Chemistry 104

Lecture #15b: Carbohydrate Metabolism (at the molecular level)

Read: pg. 685-710

HW: pg. 701 (29, 30, 39, 46); pg. 720 (10, 11, 15)

AND answer the following:

  1. Refer to Figure 24.12 and select the reactions in which the following processes occur (expenditure of phosphate bond energy, formation of high-energy phosphate bond, a redox reaction)
  2. Refer to Figure 25.1 and identify all redox reactions. Indicate what is oxidized and what is reduced.

!!Book Test (50 pts) March 21!!

Objectives:

  1. Explain the role of combustion (oxidation) in carbohydrate metabolism. Know that the products of carbohydrate metabolism are CO2 and H2O.
  2. What happens when the system fails?

  3. Be able to identify all functional groups in glycolysis and the Kreb’s cycle (also known as the TCA or tricarboxylic acid) cycle.
  4. Identify redox reactions in glycolysis and the Kreb’s cycle.

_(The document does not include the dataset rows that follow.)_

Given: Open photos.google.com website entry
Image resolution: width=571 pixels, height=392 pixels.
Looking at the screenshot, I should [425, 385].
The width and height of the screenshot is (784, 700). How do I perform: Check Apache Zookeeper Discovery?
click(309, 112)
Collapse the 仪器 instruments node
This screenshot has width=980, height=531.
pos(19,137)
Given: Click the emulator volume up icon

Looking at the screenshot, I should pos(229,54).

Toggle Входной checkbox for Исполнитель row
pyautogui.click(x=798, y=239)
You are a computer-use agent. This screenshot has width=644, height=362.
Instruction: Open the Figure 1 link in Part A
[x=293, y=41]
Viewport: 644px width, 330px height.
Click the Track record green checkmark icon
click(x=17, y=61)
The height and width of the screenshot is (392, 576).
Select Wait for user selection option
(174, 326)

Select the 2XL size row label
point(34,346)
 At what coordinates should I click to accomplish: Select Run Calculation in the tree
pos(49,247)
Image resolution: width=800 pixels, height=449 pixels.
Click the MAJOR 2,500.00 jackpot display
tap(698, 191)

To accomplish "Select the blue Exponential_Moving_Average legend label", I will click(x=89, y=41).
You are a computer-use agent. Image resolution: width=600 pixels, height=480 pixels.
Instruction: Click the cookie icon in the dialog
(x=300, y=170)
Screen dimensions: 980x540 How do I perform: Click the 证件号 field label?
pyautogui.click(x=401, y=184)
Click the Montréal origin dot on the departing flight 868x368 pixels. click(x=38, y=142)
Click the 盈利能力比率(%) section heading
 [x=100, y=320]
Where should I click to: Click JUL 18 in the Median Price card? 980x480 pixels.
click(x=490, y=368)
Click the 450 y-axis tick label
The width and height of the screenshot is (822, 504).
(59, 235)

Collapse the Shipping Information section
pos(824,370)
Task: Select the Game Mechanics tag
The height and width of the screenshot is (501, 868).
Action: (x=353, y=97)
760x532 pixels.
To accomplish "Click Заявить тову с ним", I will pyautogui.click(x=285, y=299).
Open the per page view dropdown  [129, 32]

What is oxidized and what is reduced?
  5. Know in which parts of the cell glycolysis, the Kreb’s cycle and oxidative phosphorylation occur.
  6. Explain the role of enzymes as catalysts in carbohydrate metabolism. Give an example of 1 key regulatory enzyme.
  7. Know that the Embden-Meyerhof pathway (also considered the first part of glycolysis in many texts) converts 1 mole of glucose to 2 moles of pyruvate
  8. Know that the Kreb’s cycle (alias TCA cycle and citric acid cycle) accepts 2 carbons from acetyl CoA which combine with oxaloacetic acid to form citric acid. The Krebs cycle generates reduced coenzymes (NADH and FADH2) that carry e- to the electron transport chain and regenerates oxaloacetic acid. Each cycle spits out 2 molecules of CO2.
  9. Know that the electron transport chain transfers electrons in a series of redox reactions that produces a separation of charge across the inner mitochondrial membrane. Ultimately the electron transport chain transfers electrons to O2 which is then reduced to H2O.
  10. Know that oxidative phosphorylation synthesizes ATP from ADP. It is driven by the separation of charge across the inner mitochondrial membrane.